• _What the exercise asks_:
Return the rows between the lines holding "You are a GUI" and "tap(65, 22)", inclusive, copied with no changes at all.

• _Record set_:
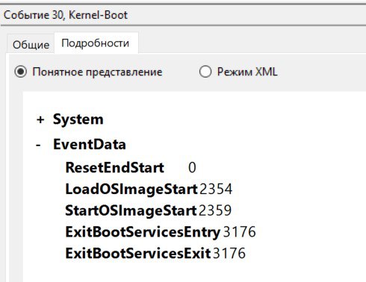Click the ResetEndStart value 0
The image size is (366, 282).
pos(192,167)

...

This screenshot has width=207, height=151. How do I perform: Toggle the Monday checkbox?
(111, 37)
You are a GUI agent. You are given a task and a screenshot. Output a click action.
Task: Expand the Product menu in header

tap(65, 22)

• _Full answer_:
You are a GUI agent. You are given a task and a screenshot. Output a click action.
Task: Expand the Product menu in header

tap(65, 22)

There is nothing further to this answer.